One of the most prized signatures in the signed card community is that of Christopher Rush. His art is iconic; holding a special place in the hearts of those who play the game. Chris is special because he put a piece of himself into every painting. Similarly, he put a piece of himself in every signature.

The purpose of this article is to tell the story of Chris’s signature, to outline how and why it evolved over time. Like the man himself, Chris’s signature is unique and can tell us a lot about his character.

History of the Signature Classification

It is no secret that Christopher Rush is one of my favorite artists. Nothing brings me joy like sorting through a pile of cards at a vendor booth and finding a signed Lightning Bolt or Crookshank Kobolds. When I hold a signed card of his in my hand, I feel like an archaeologist who just discovered an important relic from our past.

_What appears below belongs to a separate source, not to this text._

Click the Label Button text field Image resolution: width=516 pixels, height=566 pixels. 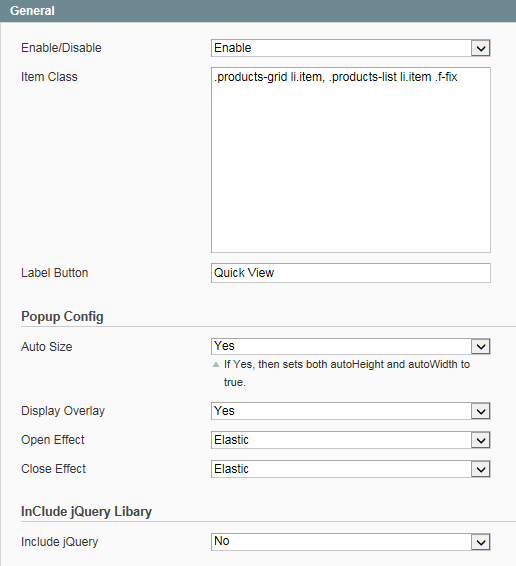click(351, 273)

My love for the game and the esteem I hold for Chris led me to analyze these signatures to help those who feel the same way I do. I hope the information I have gathered from this analysis can help future generations to authenticate and appreciate his signature.  

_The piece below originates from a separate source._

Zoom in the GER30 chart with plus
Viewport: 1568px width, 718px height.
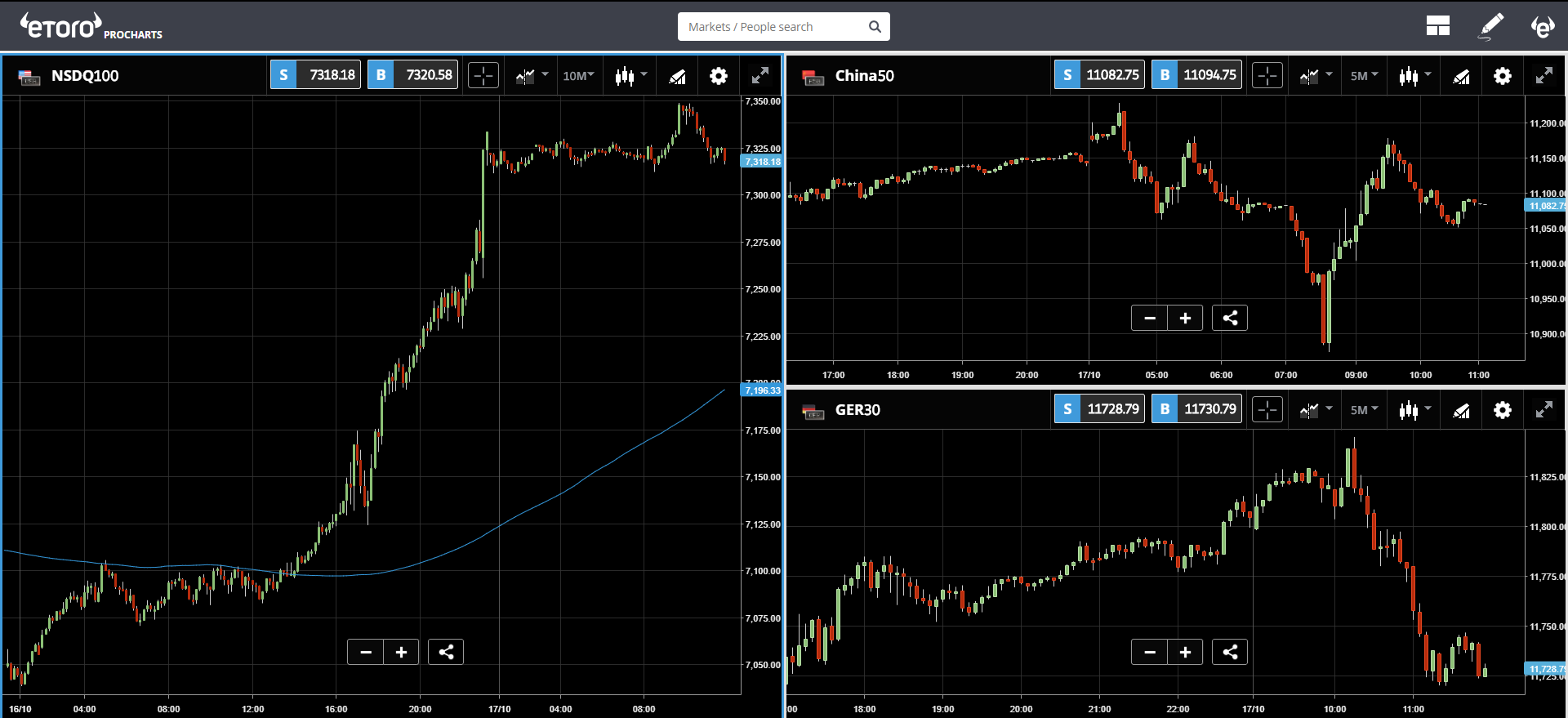click(x=1185, y=652)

My analysis helped me classify Chris’s signature in three categories: first generation (Gen1), second generation (Gen2), and third generation (Gen3). I shared this analysis with Jeff Ferreira, Chris’s agent and longtime friend, who helped me refine these categories and shed some light on the details surrounding their origin. Each will be discussed in detail to fully understand and appreciate why and how each came to be.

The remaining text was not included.